Nessa mesma linha, o professor de Direito Digital no MBA da Fundação Getulio Vargas Luiz Augusto D’Urso afirma que o adiantamento da entrada em vigor da LGPD afeta a operação das empresas, já abalada por causa da epidemia de Covid-19.
“A imensa maioria das empresas e dos brasileiros precisará se adaptar a esta nova lei, e o Brasil terá de implantar, do dia para a noite, a Autoridade Nacional de Proteção de Dados. Mesmo diante de todas estas surpresas, que trazem insegurança jurídica, a LGPD representa um grande avanço neste cenário essencial de proteção de dados pessoais no Brasil“, disse D’Urso, presidente da Comissão Nacional de Cibercrimes da Associação Brasileira dos Advogados Criminalistas.
Luiz Felipe Rosa Ramos, chefe de proteção de dados da Advocacia José Del Chiaro, lamenta que a LGPD entre em vigor sem que a ANPD tenha sido implementada e após meses de epidemia de coronavírus.
“Muitas organizações ainda não estão em um estágio avançado na adequação à lei e precisam, mais do que nunca, redobrar esforços.
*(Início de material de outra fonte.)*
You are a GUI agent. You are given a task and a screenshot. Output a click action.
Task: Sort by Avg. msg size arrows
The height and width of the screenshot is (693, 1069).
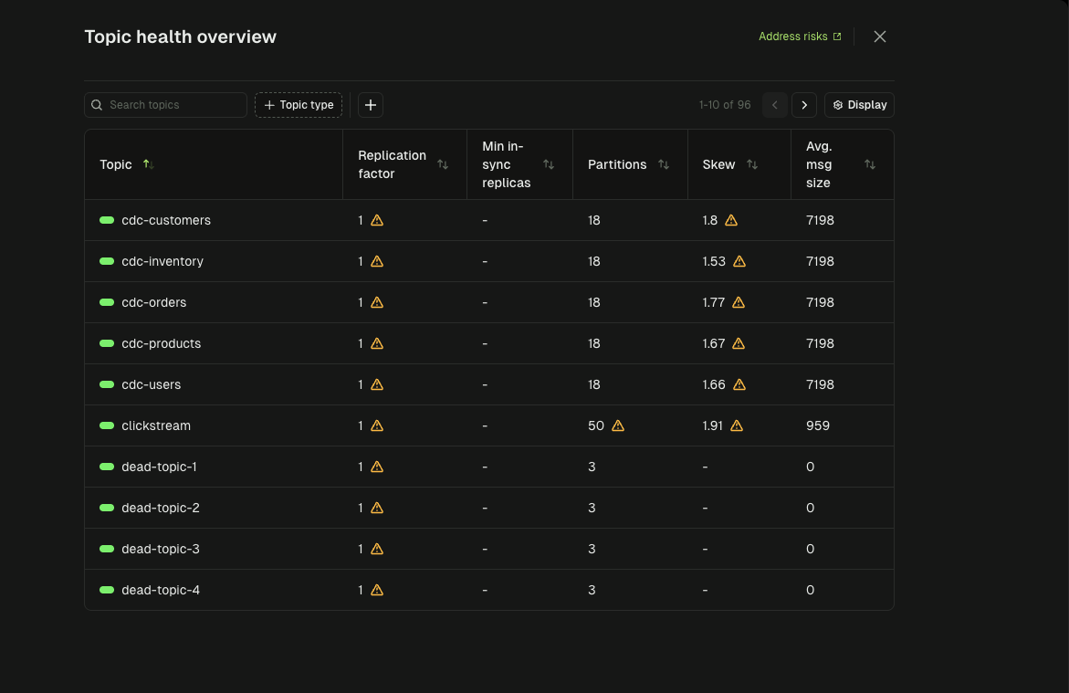(870, 164)
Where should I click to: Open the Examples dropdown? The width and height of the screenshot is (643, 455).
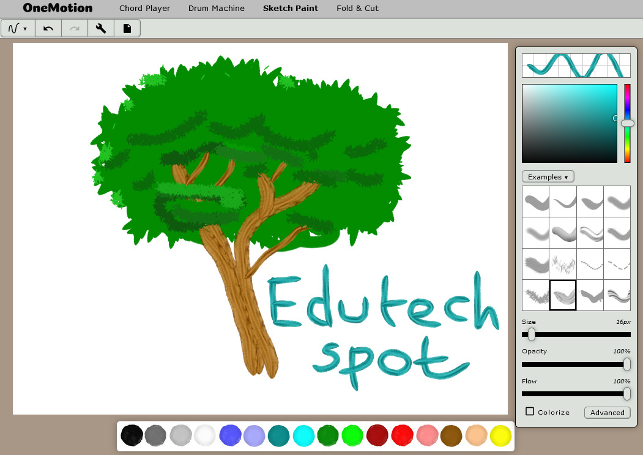click(x=548, y=176)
Embora as sanções administrativas só entrem em vigor em agosto de 2021, há outros riscos jurídicos presentes, além do risco à reputação que é sempre muito relevante quando se trata de dados pessoais.”
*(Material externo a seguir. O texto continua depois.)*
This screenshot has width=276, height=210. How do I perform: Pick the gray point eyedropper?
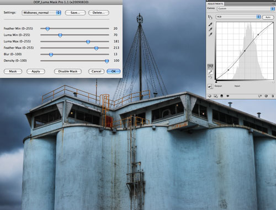click(x=210, y=29)
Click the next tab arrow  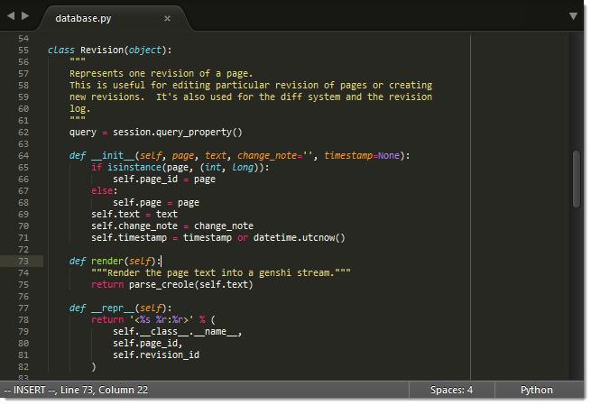point(24,16)
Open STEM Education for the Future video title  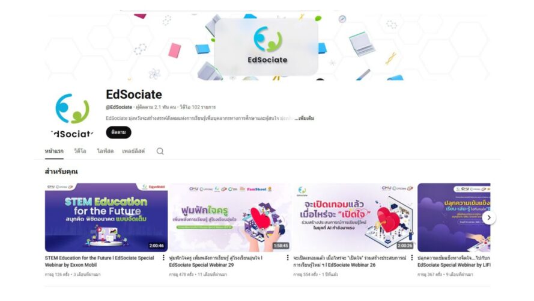pos(100,261)
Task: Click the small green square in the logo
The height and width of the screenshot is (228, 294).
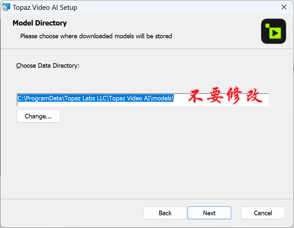Action: coord(267,25)
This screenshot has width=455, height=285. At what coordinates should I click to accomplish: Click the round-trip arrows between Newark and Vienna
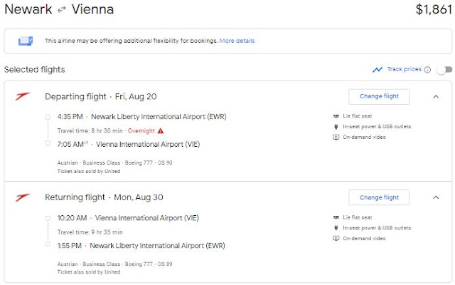pyautogui.click(x=60, y=11)
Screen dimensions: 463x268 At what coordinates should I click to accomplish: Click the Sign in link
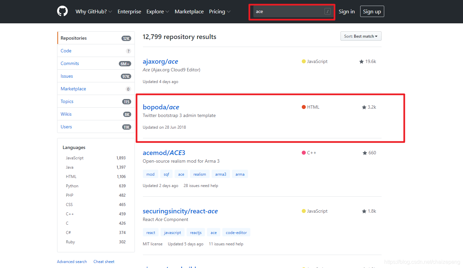click(x=346, y=11)
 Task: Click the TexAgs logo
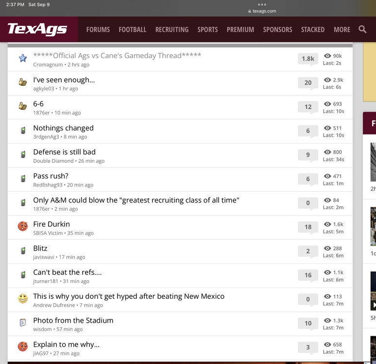point(37,30)
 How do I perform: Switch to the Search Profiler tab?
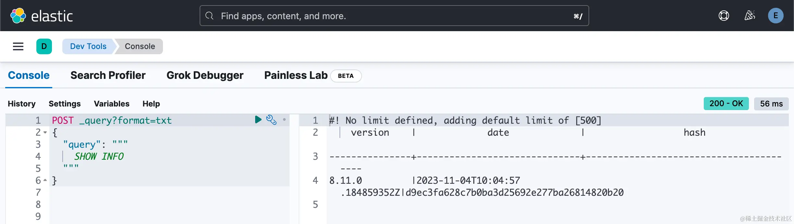[108, 75]
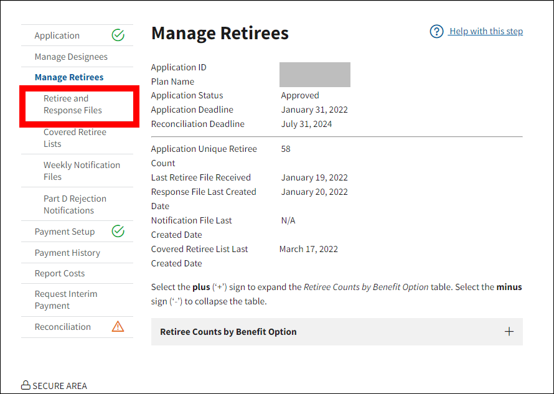Image resolution: width=554 pixels, height=394 pixels.
Task: Open the Application menu item
Action: point(57,35)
Nairane Rabelo, sócia do Serur Advogados, faz o alerta de que, apesar de as sanções previstas na LGPD terem ficado para agosto de 2021, isso não significa que as empresas possam ficar despreocupadas. “Essas penalidades adiadas são apenas aquelas que podem ser aplicadas pela ANPD. Órgãos como Procon e Ministério Público já podem fiscalizar o cumprimento da lei e aplicar sanções previstas em outras normas, como as do Direito do Consumidor”, explica.
“Além disso, o fato de as penalidades da LGPD terem ficado para o ano que vem também não impede que o titular dos dados já proponha ações indenizatórias com fundamento em violação de dados.”
ANPD
Hoje (27/08/20) foi publicado o Decreto nº 10.474/20, que aprova a Estrutura Regimental e o Quadro Demonstrativo dos Cargos em Comissão e das Funções de Confiança da Autoridade Nacional de Proteção de Dados e remaneja e transforma cargos em comissão e funções de confiança.
Dentre as competências indicadas no regimento, a ANPD deverá editar normas, orientações e procedimentos simplificados e diferenciados, inclusive quanto aos prazos, para que microempresas, empresas de pequeno porte e iniciativas empresariais de caráter incremental ou disruptivo que se autodeclarem startups ou empresas de inovação possam adequar-se ao disposto na Lei nº 13.709, de 2018.